PROBLEM: Impaired trophoblast invasion during the first trimester of pregnancy is linked to spontaneous abortion, and defective invasion in the second trimester to hypertension+proteinuria (pre‐eclampsia). Hypertension developing during the third trimester of human pregnancy represents, in part, a corrective response in the mother to provide adequate placental perfusion for fetal growth when trophoblast has not to invaded and converted the myometrial porprtion of maternal spiral arteries into to low resistance‐high capacitance conduits. Deportation of vesicles from hypoxemic trophoblast is thought to cause hypertension plus proteinuria, vascular damage and a systemic coagulopathy. Trophoblast invasion may be inhibited by local cytokines, such as TGF‐βs but Th1‐type cytokines associated with pre‐eclapmsia and spontaneous abortions (e.g., IL‐1, TNF‐α, IFN‐γ) are not known to inhibit migration at in situ concentrations. Trophoblast invasion is also inhibited by the binding of surface integrins to fibronectin and fibrin, and fibrin production is stimulated by these Th1 cytokines via up‐regulation of prothrombinases(s) such as fgl2 which directly and via TNF‐α‐facilitated inflamation compromise trophoblast cell integrity. We, therefore, asked if fgl2 expression and TNF‐α are increased in first trimester human miscarriage and in third trimester pre‐eclampsia.
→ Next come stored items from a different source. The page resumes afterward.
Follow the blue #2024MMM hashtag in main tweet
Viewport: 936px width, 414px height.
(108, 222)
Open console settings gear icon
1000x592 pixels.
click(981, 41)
 fgl2 mRNA was detected using in situ hybridization and fgl2 protein by immunohistochemistry. TNF‐α mRNA and protein were similarly tested. The techniques were validated using uterine sections from day 8.5 of CBA×DBA/2 pregnancies, and then were applied to sections of placentae from normal and pre‐eclamptic pregnancies with and without intrauterine fetal growth restriction (IUGR). Fibrin was detectectd by immunohistochemistry.
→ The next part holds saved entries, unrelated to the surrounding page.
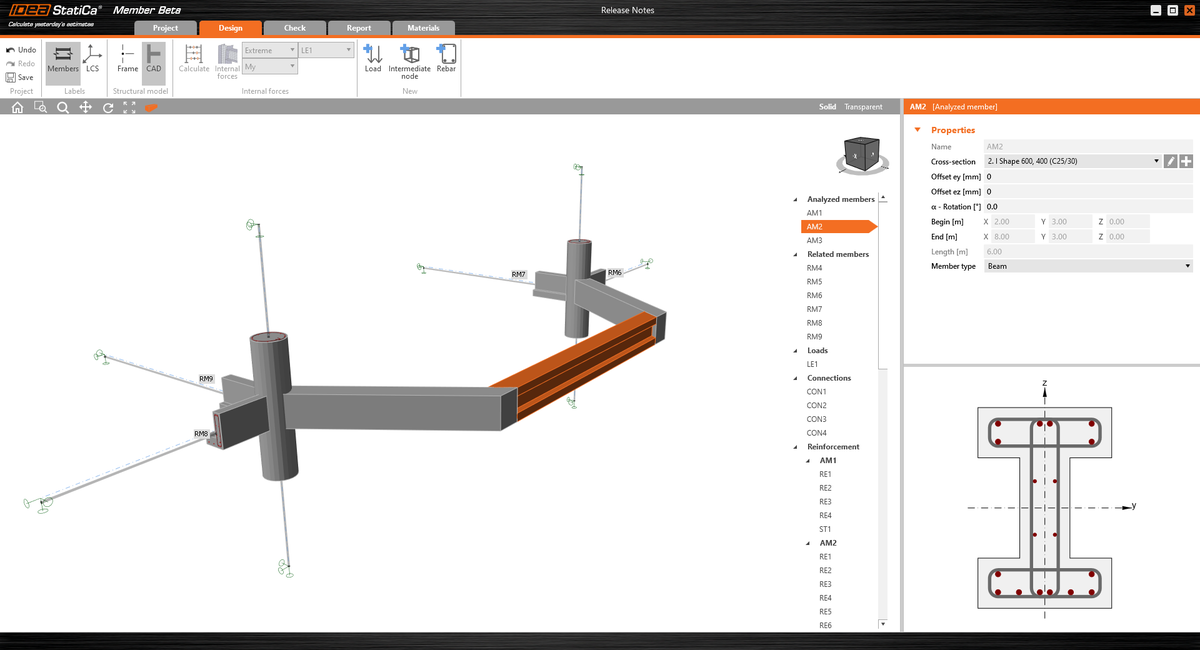Click the Load icon in New group
Viewport: 1200px width, 650px height.
(x=373, y=60)
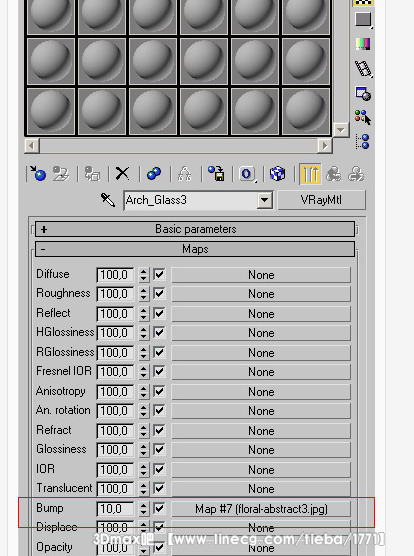This screenshot has width=414, height=556.
Task: Expand the Basic parameters rollout
Action: click(195, 229)
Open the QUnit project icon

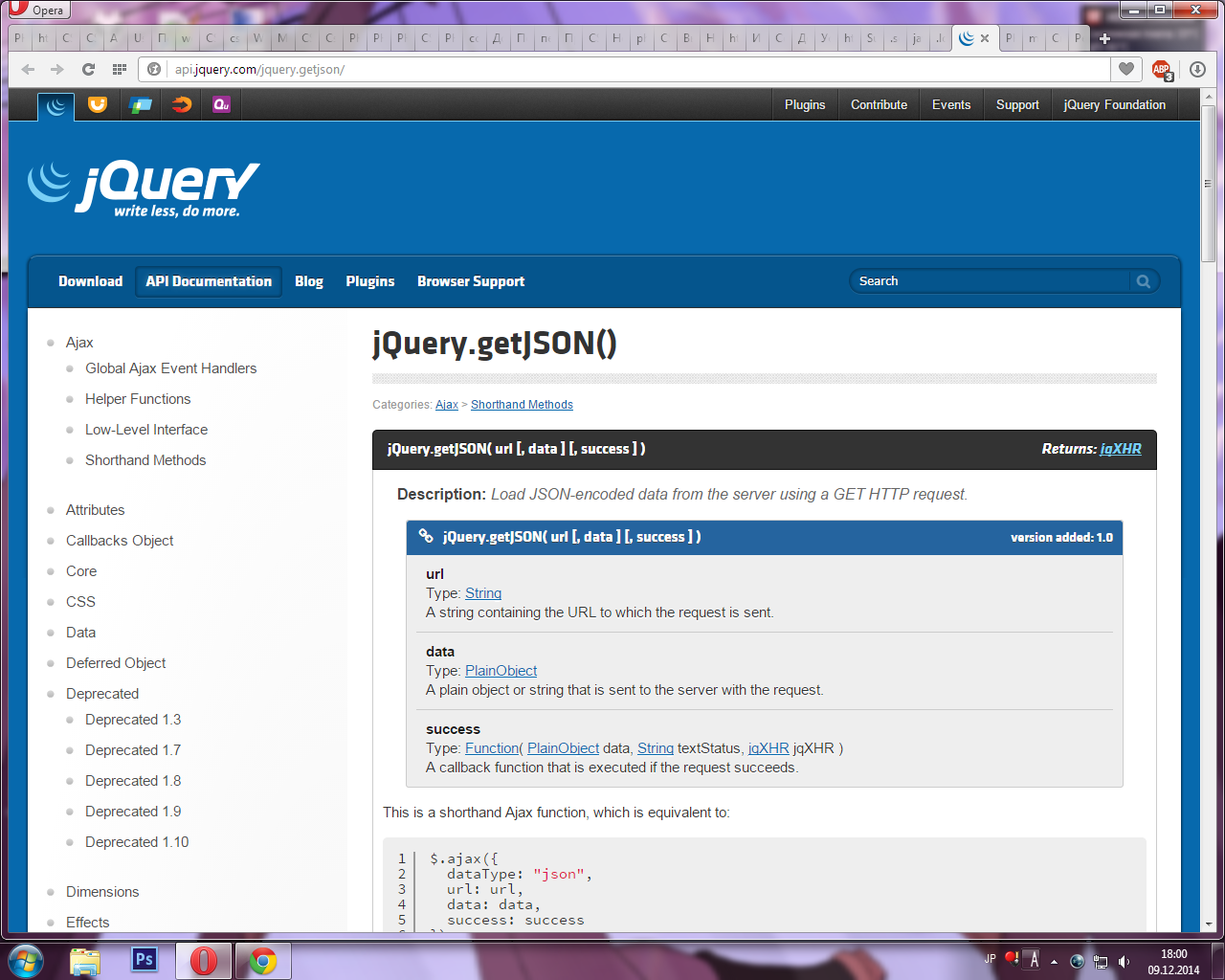[221, 105]
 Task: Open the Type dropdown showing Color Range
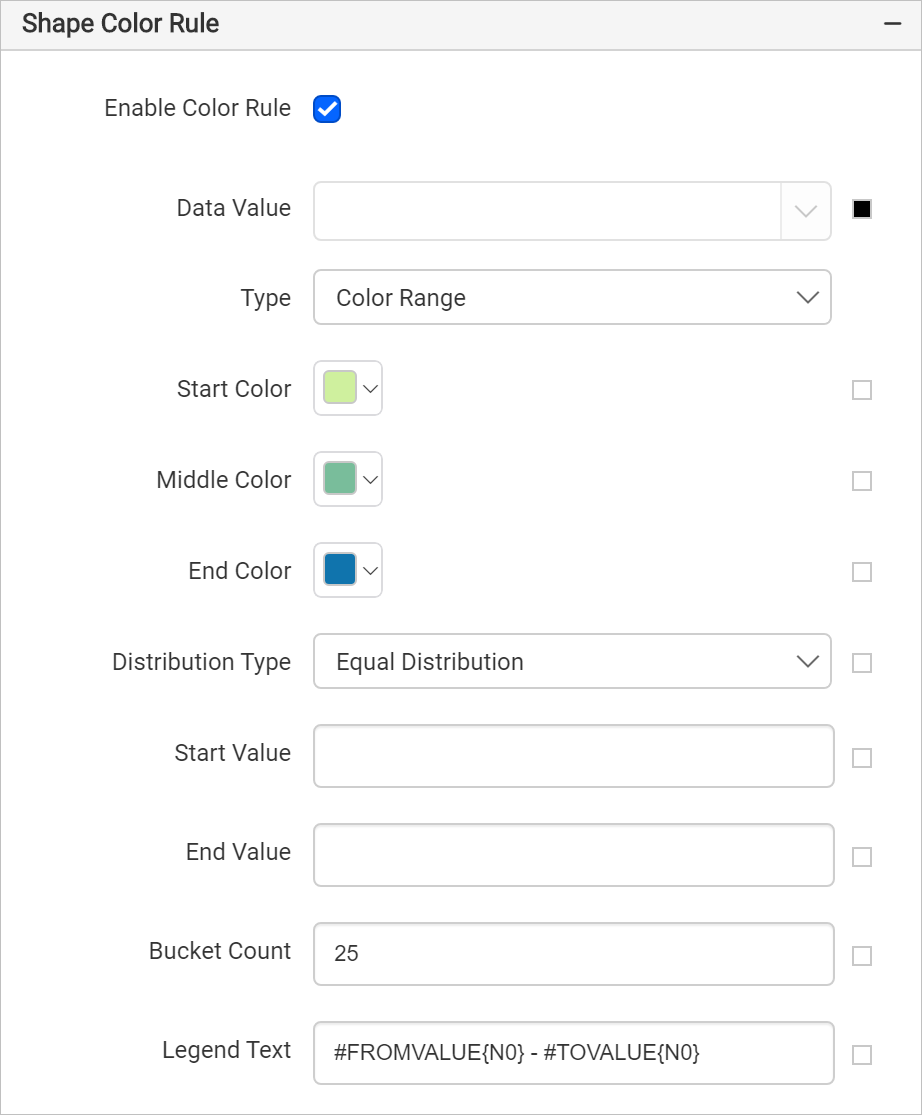(x=572, y=298)
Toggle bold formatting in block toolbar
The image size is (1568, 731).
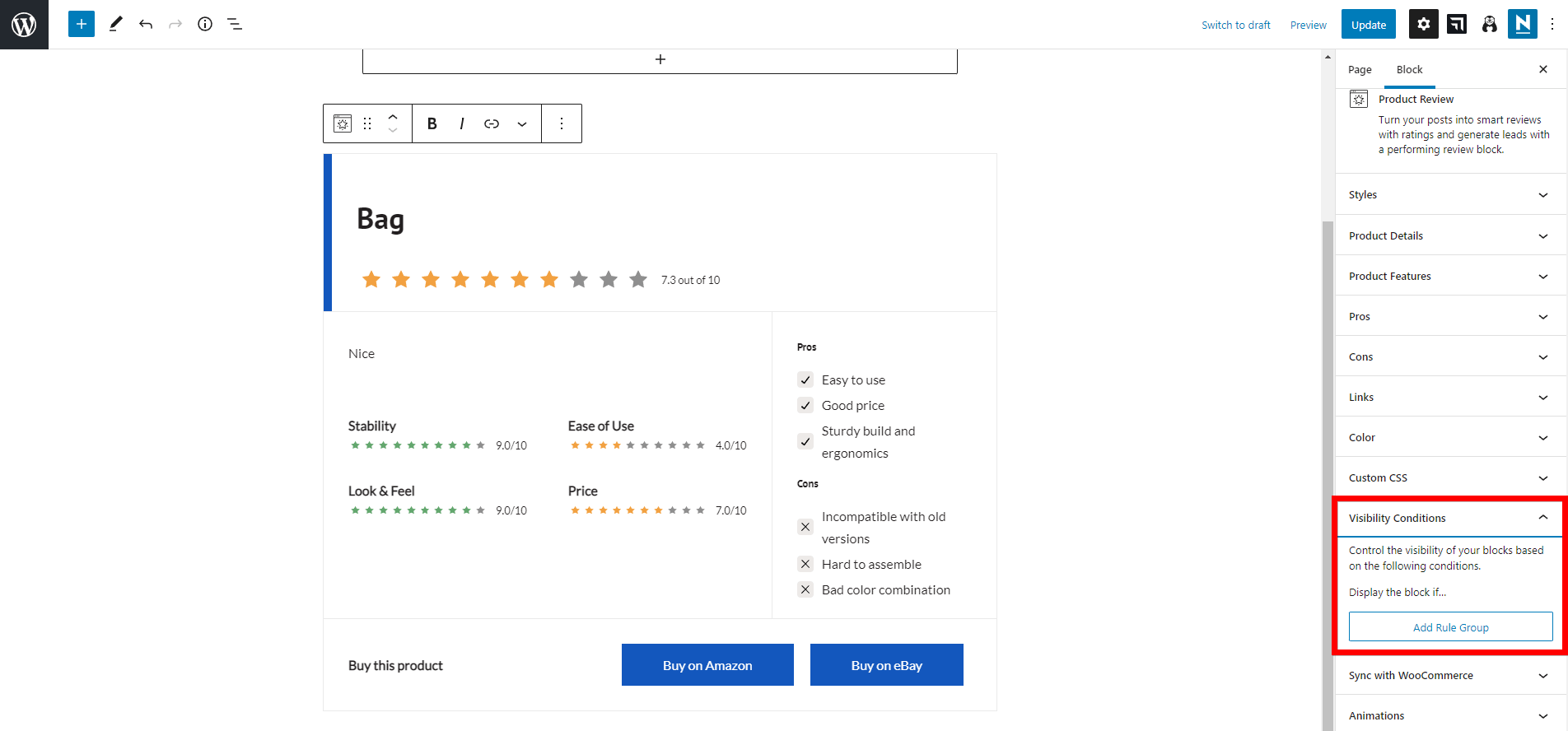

 Expression of fgl2 protein correlated with fgl2 mRNA expression in mouse uteri and in placentae from normal human pregnancies. Increased expression of fgl2 and TNF‐α mRNA and protein, and increased fibrin deposition was detected in placental trophoblast.
 Activation of fgl2 prothrombinase by Th1‐type cytokines in pregnancy may lead to spontaneous abortion, or in ongoing pregnancy, to pre‐eclampsia and/or IUGR.